#### Given request:
Reproduce verbatim the entries from the line with "Image resolution: width=1568 pixels, height=512" up to and including the line with "Looking at the".

Records excerpted from a collection
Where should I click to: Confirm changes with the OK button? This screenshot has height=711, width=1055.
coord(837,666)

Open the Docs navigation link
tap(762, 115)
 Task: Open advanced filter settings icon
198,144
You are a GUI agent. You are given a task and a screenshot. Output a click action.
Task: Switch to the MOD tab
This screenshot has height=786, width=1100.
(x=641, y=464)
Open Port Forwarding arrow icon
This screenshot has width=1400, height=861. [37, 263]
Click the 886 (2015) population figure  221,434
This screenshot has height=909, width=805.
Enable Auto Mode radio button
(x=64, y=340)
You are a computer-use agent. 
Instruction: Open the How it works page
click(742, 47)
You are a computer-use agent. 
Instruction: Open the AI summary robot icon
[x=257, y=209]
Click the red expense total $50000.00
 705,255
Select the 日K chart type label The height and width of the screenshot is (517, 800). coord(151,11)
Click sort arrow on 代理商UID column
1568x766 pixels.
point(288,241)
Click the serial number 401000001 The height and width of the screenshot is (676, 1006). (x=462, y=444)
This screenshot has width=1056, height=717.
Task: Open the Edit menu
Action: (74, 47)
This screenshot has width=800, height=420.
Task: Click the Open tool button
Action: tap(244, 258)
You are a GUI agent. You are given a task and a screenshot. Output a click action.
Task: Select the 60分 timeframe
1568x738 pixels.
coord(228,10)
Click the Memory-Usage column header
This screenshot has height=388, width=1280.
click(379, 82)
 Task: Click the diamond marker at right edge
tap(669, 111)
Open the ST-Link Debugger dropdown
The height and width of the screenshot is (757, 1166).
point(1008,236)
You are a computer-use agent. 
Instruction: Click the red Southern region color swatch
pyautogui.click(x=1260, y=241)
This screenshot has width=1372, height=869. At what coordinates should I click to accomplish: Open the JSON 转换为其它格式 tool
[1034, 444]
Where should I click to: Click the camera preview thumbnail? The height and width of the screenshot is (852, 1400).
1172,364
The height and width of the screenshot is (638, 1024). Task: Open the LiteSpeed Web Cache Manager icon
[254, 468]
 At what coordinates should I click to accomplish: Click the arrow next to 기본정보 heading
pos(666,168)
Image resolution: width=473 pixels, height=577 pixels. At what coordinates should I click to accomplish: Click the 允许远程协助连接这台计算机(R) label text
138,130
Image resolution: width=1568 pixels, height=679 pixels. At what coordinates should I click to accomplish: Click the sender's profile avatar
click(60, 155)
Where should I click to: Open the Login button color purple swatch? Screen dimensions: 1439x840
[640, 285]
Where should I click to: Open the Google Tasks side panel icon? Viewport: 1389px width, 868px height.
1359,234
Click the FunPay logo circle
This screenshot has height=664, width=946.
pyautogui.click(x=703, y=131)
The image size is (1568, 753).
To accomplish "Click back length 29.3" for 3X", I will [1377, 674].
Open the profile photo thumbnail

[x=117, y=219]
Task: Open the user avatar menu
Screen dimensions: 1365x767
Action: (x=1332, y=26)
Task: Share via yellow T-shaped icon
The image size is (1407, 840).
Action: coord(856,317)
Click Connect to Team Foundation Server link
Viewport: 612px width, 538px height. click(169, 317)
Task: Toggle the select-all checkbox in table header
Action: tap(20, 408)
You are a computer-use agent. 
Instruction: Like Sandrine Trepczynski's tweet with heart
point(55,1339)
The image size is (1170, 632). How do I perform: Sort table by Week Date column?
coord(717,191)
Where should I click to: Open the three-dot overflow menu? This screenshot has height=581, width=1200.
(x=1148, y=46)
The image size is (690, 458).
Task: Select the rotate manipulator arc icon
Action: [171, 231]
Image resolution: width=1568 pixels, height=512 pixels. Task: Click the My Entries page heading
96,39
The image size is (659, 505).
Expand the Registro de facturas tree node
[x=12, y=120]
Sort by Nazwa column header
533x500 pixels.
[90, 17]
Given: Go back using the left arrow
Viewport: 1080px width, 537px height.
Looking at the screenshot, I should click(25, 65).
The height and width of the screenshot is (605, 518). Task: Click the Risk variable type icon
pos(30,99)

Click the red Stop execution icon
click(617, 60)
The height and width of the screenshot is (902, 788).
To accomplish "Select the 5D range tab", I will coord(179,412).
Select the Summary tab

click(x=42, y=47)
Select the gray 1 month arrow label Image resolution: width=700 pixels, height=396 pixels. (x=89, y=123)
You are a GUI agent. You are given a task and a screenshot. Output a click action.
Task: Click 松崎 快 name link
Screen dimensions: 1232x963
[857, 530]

#### Output:
Image resolution: width=1568 pixels, height=512 pixels. Task: Click the My Entries page heading
96,39
The image size is (659, 505).
Expand the Registro de facturas tree node
[x=12, y=120]
Sort by Nazwa column header
533x500 pixels.
[90, 17]
Given: Go back using the left arrow
Viewport: 1080px width, 537px height.
Looking at the screenshot, I should click(25, 65).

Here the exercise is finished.